Hay noches que redefinen franquicias, y la del sábado 2 de mayo de 2026 fue una de ellas para los Philadelphia 76ers. Contra todo pronóstico, el equipo dirigido por Nick Nurse logró lo que solo 13 equipos habían hecho antes en la historia de la liga: remontar un déficit de 3-1 para ganar una serie de postemporada.
El marcador final de 109-100 en el TD Garden no solo refleja la victoria en el Juego 7, sino el fin de una maldición para los Sixers en territorio celta, siendo apenas su segunda victoria en un séptimo partido como visitantes en Boston desde 1982.
Dúo histórico en la pintura y el perímetro
La victoria se cimentó sobre dos pilares que alcanzaron niveles estadísticos pocas veces vistos. Joel Embiid, quien se perdió los primeros juegos de la serie por una cirugía de apendicitis, terminó con 34 puntos, 12 rebotes y 6 asistencias. A su lado, Tyrese Maxey fue el verdugo final, sumando 30 puntos y 11 rebotes, incluyendo ocho de los últimos diez puntos del equipo para cerrar la puerta a cualquier intento de remontada local.

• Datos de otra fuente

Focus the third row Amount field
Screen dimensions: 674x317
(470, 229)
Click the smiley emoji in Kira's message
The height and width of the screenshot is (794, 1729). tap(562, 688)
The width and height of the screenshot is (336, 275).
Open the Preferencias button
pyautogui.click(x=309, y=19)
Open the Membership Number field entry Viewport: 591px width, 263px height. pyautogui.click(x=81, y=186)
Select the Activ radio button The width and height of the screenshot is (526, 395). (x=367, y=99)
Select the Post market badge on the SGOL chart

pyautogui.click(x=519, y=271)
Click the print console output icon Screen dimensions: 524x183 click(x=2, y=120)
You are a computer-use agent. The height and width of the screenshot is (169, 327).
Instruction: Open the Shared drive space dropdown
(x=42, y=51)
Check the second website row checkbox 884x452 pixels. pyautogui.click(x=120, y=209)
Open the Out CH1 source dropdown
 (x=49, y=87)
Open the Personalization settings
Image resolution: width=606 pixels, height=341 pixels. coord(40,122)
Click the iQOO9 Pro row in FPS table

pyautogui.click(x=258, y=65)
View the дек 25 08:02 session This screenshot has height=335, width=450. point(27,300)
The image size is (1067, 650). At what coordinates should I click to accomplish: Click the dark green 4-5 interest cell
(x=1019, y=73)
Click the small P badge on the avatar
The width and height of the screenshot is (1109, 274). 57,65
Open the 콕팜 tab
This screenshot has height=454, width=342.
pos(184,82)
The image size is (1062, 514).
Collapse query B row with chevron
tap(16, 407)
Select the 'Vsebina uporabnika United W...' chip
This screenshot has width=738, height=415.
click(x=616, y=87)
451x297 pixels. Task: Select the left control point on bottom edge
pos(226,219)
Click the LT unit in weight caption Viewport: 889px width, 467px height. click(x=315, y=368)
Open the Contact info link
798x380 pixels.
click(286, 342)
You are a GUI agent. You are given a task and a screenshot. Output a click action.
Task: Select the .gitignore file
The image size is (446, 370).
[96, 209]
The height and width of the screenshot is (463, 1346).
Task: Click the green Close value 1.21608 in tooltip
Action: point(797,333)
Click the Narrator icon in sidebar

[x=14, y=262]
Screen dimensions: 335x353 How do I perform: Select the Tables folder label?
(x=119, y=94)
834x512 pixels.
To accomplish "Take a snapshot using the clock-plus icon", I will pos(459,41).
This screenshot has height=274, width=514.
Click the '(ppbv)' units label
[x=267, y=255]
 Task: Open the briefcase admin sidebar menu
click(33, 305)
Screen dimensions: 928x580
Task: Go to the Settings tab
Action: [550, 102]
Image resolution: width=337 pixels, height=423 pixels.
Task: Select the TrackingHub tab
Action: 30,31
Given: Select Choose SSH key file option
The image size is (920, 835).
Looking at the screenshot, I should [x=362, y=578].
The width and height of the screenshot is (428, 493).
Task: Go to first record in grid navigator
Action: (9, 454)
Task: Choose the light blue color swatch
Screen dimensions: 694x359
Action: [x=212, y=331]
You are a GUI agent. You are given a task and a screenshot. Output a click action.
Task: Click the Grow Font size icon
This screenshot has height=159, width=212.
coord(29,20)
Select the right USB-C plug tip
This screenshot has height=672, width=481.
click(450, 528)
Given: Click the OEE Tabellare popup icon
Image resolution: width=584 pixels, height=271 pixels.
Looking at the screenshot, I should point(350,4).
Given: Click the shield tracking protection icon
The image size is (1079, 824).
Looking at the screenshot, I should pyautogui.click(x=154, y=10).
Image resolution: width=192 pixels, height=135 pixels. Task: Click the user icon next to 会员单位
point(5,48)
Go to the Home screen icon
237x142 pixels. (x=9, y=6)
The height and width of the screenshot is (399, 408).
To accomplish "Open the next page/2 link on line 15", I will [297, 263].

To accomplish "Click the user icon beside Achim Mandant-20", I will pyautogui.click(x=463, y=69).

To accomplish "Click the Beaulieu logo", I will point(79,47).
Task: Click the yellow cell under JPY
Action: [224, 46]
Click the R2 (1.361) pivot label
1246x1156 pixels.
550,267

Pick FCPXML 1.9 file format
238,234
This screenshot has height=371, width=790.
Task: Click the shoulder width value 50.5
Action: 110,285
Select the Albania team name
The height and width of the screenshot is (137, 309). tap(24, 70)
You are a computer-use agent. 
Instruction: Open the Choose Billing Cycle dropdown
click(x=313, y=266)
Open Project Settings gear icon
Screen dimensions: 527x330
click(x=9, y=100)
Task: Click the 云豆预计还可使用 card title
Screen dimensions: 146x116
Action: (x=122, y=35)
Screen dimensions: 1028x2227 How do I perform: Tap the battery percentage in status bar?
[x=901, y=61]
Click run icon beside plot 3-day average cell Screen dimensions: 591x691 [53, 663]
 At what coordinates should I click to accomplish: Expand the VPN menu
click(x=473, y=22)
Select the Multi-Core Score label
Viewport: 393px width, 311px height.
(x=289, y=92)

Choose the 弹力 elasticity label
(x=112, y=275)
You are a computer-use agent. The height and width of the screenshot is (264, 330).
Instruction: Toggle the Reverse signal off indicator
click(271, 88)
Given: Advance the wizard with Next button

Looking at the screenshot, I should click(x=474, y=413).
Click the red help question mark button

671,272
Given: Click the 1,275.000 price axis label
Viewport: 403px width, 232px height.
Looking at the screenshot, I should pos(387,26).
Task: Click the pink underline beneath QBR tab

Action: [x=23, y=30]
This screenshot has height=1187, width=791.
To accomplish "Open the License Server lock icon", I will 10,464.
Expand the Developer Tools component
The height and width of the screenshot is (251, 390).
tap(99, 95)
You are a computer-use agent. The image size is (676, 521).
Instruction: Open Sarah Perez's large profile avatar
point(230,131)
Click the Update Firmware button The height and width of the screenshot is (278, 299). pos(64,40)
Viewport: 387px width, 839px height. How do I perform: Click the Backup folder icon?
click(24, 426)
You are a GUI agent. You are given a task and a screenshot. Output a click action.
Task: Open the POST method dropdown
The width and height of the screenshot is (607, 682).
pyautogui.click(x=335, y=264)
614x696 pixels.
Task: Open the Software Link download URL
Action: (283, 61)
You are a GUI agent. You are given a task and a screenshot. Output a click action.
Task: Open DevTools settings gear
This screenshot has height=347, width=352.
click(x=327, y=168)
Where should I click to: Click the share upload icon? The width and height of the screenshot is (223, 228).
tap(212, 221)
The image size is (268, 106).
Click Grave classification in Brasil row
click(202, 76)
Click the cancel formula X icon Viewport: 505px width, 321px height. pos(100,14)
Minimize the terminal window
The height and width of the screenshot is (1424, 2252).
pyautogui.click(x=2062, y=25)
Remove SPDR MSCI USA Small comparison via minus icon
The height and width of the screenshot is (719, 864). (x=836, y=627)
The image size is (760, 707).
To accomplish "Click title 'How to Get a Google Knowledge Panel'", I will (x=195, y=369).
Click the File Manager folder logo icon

Con estas cifras, Embiid y Maxey se convirtieron en apenas la tercera pareja en la historia de la NBA en registrar más de 25 puntos y 10 rebotes cada uno en un Juego 7, uniéndose a leyendas como Shaquille O’Neal y Kobe Bryant.
Boston, mermado y helado
La noticia que sacudió el Garden llegó 90 minutos antes del salto inicial: Jayson Tatum quedaba fuera por rigidez en la rodilla izquierda. Sin su estrella principal, Jaylen Brown asumió la carga ofensiva con 33 puntos, pero el esfuerzo fue insuficiente.
Aunque los Celtics lograron recortar una ventaja de 18 puntos para ponerse a solo uno (92-91) en el último cuarto, el equipo de Joe Mazzulla colapsó desde la línea de tres puntos, terminando con un gélido 13 de 49.
Los 76ers, clasificados como el séptimo sembrado, no tendrán mucho tiempo para celebrar. El lunes por la noche viajarán a la «Gran Manzana» para enfrentar a los New York Knicks en las semifinales de la Conferencia Este. Por su parte, los Celtics enfrentan una de sus eliminaciones más tempranas y dolorosas de los últimos años, perdiendo una serie que tenían bajo control absoluto hace apenas una semana.